Dosen UMJ yang juga pengamat politik lokal ini mengamini bahwa dinasti politik merupakan praktik yang tidak sehat bagi demokrasi. Karena memperkecil peluang orang-orang potensial non-dinasti duduk di kursi pemerintahan.
Apa yang terjadi dalam konteks kasus keluarga Hary Tanoesoedibjo dan Kaesang Pangarep yang menjadi ketua umum PSI, keduanya merupakan hal yang sah-sah saja dalam demokrasi. Namun, tidak boleh memaksakan dengan mengingkari prosedural yang berlaku demi suatu kepentingan.
"Menurut Lusi, tidak masalah jika seseorang memiliki kompetensi dan mendapat dukungan masyarakat untuk menduduki suatu jabatan. Yang penting adalah prosesnya jelas dan sesuai aturan partai. Namun, jika seseorang tiba-tiba menduduki jabatan tanpa proses yang benar dan kompetensinya masih diragukan, hal itu akan menimbulkan pertanyaan besar di masyarakat."
Lusi menjelaskan bahwa mahalnya biaya politik dan budaya masyarakat yang mengutamakan keluarga dalam politik menjadi penyebab utama maraknya dinasti politik di Indonesia. Sistem patrimonial yang masih kuat, di mana kekuasaan diwariskan secara turun-temurun, semakin memperkuat tren ini. Orang-orang kaya dengan sumber daya yang memadai, seperti modal ekonomi dan jaringan luas, lebih mudah mempertahankan kekuasaan politik dalam keluarga mereka.
Menurut Lusi, untuk mengatasi masalah dinasti politik, kita perlu melakukan dua hal utama. Pertama, memberikan pendidikan politik kepada masyarakat agar mereka lebih paham tentang politik dan berani berpartisipasi. Kedua, membangun budaya rasional dalam memilih pemimpin, sehingga masyarakat tidak mudah terpengaruh oleh faktor-faktor seperti kekerabatan atau kekayaan.

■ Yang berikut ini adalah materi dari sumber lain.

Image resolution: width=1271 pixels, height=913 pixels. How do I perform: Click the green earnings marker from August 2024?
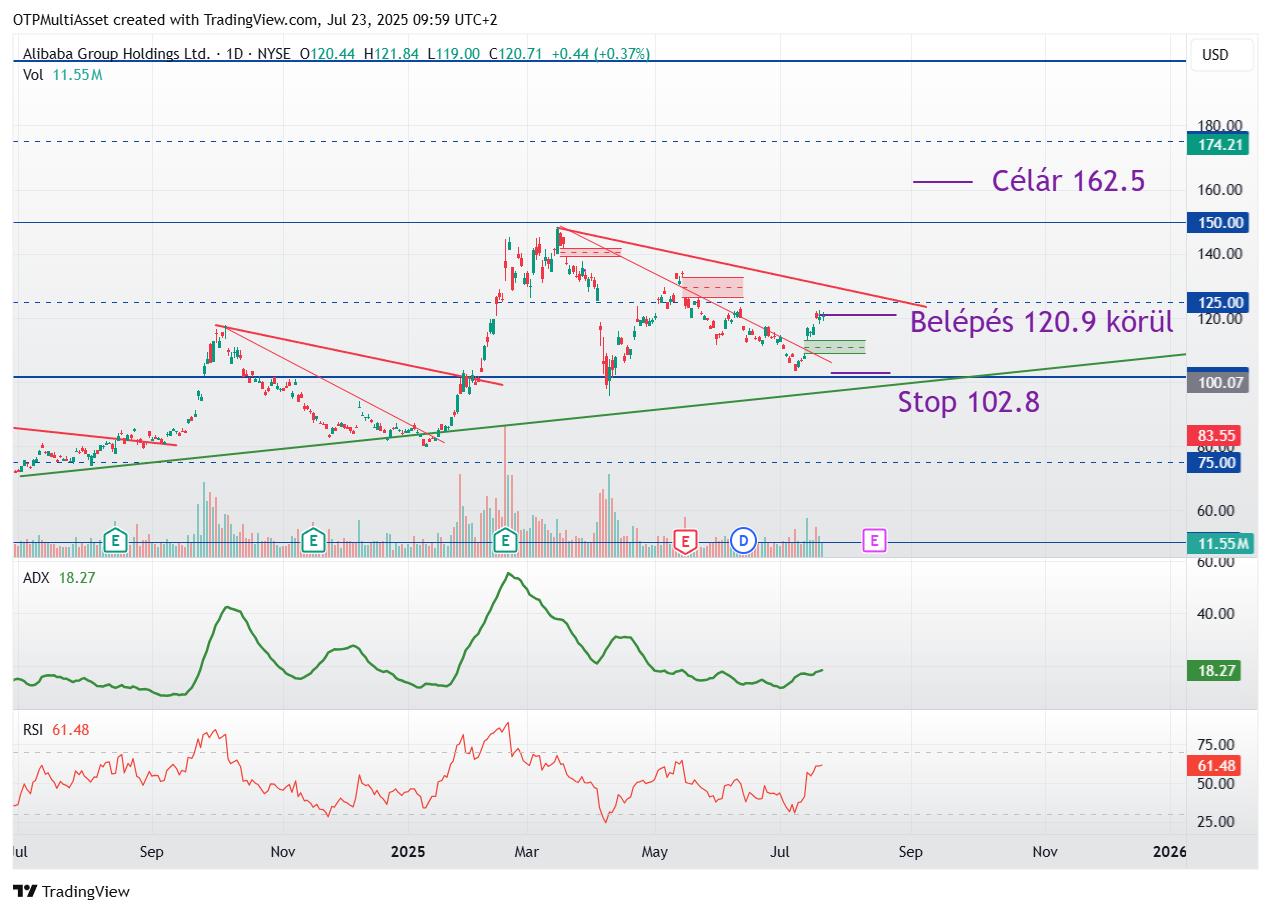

Menurut pendapat opini saya tentang adanya dinasti politik yaitu dinasti politik sering kali menghalangi individu-individu berbakat yang tidak memiliki hubungan keluarga dengan penguasa. Ini menciptakan lingkungan di mana posisi politik lebih mungkin diberikan berdasarkan hubungan daripada kemampuan atau prestasi. Selain itu, konsentrasi kekuasaan dalam satu keluarga meningkatkan risiko korupsi dan nepotisme. Keluarga yang berkuasa sering kali menggunakan posisinya untuk memperkaya diri dan kerabatnya, seperti yang terlihat dalam berbagai kasus korupsi yang melibatkan keluarga pejabat tinggi di Indonesia
Kesimpulannya, politik dinasti adalah fenomena kompleks yang memiliki berbagai implikasi. Evaluasi terhadap politik dinasti harus dilakukan secara menyeluruh, dengan mempertimbangkan konteks sejarah, budaya, dan sistem politik di masing-masing negara..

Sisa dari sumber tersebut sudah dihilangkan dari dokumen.